Questions on the material:
[a] Decide whether each statement agrees with the forum excerpt on alkalizing. Answer yes or no for each, quoting the deciding words. (i) Lemon juice has an alkaline metabolic effect. (ii) Moderators may move a long subtopic into a thread of its own. (iii) pH effects in cells and organelles are easy to measure.
[b] The forum excerpt on alkalizing names places where pH effects are measurable. List all of them.
[c] In the forum excerpt on alkalizing, what definition is given in point (1)?

Page excerpt:
————
So alkalizing not only changes pH slightly, but also alters carbon dioxide metabolism, and no doubt other aspects of metabolism.


Experientially, there is no connection between the acidic or alkaline taste of a food or substance and its acid or alkaline metabolic effect. Lemon juice is very acidic (tart) on the tongue, but is substantially alkaline-anabolic-anaerobic in its metabolic effect.

Any idea of what it is within a lemon that makes it alkalizing in its metabolic effect? I find it hard to imagine that with all that citric acid in lemons, a lemon would have an alkalizing effect metabolically. It's easy to see how an alkaline substance such as sodium bicarbonate in solution could alkalize the body, but surely not citric acid?


Since I am new to this forum, I'd like any clarification from members as to whether this discussion is best kept as part of this thread or should be handled in a different manner.

Usually if a major subtopic emerges in a thread, and it goes on for several pages, the moderators may move that subtopic to its own thread. But for the moment, I should think it will be fine to continue with this alkalizing topic in this thread. We can always move these posts later.


It is scientific. (1) It is defined: the residue left over after combustion. (2) It is measurable: pH effects in urine, blood, tissue, cells and organelles (the latter two are exceedingly difficult). (3) It has been measured and found to be consistent. In other words, its predictions have been tested. (4) It has been systematized, and resulting predictions tested. (5) It has been applied practically, and clinically, with considerable success.

I can appreciate that the alkalizing or acidifying effects of foods or supplements may be measured, so it's scientific in this empirical sense. But I just have not seen any scientific explanation as to the mechanism by which various foods and supplements achieve their alkalizing or acidifying effects.
————
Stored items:
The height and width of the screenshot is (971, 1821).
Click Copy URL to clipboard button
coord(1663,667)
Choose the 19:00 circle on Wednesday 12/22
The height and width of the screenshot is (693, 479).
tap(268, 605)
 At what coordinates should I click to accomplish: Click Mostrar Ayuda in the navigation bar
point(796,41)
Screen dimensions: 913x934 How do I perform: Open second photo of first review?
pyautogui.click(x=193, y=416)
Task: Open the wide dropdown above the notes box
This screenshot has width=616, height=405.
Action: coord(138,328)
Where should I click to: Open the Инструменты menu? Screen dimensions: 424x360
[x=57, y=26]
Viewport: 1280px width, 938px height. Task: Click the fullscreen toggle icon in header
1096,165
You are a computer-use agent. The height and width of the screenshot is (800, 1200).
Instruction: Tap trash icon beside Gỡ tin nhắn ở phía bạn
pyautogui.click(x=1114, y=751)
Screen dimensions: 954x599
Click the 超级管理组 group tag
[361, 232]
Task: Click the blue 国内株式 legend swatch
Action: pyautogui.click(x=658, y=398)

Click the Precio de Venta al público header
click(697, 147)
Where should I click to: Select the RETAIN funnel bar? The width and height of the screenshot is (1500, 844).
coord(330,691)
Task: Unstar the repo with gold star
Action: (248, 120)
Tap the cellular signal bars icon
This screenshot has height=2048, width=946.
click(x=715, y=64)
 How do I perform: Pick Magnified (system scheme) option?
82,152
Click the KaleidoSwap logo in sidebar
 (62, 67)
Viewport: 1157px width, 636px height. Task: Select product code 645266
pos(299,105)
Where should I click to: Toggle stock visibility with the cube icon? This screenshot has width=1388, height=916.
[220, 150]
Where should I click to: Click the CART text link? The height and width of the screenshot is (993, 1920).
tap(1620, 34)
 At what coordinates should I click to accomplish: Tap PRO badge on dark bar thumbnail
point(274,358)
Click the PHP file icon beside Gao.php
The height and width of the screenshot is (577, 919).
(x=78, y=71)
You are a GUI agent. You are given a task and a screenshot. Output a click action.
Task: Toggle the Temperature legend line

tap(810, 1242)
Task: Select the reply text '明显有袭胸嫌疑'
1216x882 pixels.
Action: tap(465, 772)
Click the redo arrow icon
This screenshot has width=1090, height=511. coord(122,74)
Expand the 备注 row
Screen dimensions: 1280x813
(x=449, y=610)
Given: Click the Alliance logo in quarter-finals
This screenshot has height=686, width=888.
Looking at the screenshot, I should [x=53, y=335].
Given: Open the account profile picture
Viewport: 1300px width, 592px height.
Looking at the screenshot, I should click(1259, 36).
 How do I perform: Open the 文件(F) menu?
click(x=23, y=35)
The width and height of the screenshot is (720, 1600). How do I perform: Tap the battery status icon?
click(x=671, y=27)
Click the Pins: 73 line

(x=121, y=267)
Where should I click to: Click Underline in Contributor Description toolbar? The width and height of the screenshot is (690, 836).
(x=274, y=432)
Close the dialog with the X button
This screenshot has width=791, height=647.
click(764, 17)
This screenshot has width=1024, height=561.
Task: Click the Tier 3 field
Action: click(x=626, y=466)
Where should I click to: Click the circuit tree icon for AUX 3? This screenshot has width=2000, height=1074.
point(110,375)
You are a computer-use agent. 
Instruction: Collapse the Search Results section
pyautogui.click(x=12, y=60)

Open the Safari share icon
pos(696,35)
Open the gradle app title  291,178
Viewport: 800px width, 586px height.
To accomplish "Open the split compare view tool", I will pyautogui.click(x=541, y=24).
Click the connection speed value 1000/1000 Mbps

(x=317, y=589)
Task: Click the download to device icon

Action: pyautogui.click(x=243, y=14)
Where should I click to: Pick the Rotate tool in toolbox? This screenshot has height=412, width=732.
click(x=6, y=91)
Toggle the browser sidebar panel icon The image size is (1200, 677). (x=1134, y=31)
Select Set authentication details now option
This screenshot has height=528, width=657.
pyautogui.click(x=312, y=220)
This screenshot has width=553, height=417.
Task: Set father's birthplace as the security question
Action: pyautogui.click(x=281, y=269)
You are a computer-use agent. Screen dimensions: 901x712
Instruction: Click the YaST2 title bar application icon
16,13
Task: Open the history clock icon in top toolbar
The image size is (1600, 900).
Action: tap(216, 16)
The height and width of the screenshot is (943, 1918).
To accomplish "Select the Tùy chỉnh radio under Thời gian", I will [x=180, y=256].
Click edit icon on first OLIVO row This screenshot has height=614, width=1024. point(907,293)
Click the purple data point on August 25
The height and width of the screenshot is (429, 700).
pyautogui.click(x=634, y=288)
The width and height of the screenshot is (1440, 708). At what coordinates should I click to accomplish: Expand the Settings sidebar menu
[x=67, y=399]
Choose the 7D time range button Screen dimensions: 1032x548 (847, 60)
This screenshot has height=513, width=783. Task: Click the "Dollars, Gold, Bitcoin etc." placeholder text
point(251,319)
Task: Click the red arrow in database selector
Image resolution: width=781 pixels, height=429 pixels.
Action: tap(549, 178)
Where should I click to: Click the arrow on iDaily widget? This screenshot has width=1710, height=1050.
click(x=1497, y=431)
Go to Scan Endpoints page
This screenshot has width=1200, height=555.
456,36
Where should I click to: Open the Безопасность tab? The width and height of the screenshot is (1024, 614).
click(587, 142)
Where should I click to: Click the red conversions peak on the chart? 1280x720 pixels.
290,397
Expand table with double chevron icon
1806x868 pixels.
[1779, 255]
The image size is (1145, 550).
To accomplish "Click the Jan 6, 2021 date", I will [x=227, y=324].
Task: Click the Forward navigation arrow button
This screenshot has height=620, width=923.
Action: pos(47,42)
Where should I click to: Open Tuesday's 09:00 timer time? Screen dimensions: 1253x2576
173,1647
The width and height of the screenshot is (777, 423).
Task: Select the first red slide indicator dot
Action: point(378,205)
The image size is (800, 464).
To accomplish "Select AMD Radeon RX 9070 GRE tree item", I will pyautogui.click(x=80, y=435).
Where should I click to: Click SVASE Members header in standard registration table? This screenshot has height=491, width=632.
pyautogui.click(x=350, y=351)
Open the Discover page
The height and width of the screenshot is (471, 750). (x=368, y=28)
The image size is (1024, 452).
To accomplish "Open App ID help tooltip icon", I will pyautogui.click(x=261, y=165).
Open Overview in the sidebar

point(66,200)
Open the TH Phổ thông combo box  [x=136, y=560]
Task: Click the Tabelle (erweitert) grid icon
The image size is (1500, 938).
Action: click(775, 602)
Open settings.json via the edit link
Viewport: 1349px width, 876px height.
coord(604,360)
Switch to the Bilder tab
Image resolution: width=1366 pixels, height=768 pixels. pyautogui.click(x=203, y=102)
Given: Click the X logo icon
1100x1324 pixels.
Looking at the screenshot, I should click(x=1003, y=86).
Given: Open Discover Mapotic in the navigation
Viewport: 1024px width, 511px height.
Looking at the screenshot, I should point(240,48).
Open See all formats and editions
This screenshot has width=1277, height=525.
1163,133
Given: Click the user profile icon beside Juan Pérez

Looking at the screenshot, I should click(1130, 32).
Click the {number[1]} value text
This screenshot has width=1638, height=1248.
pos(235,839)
————
Responses for each task:
[a]
(i) Yes: "substantially alkaline-anabolic-anaerobic in its metabolic effect."
(ii) Yes: "the moderators may move that subtopic to its own thread."
(iii) No: "(the latter two are exceedingly difficult)."

[b] Urine, blood, tissue, cells, organelles

[c] The residue left over after combustion.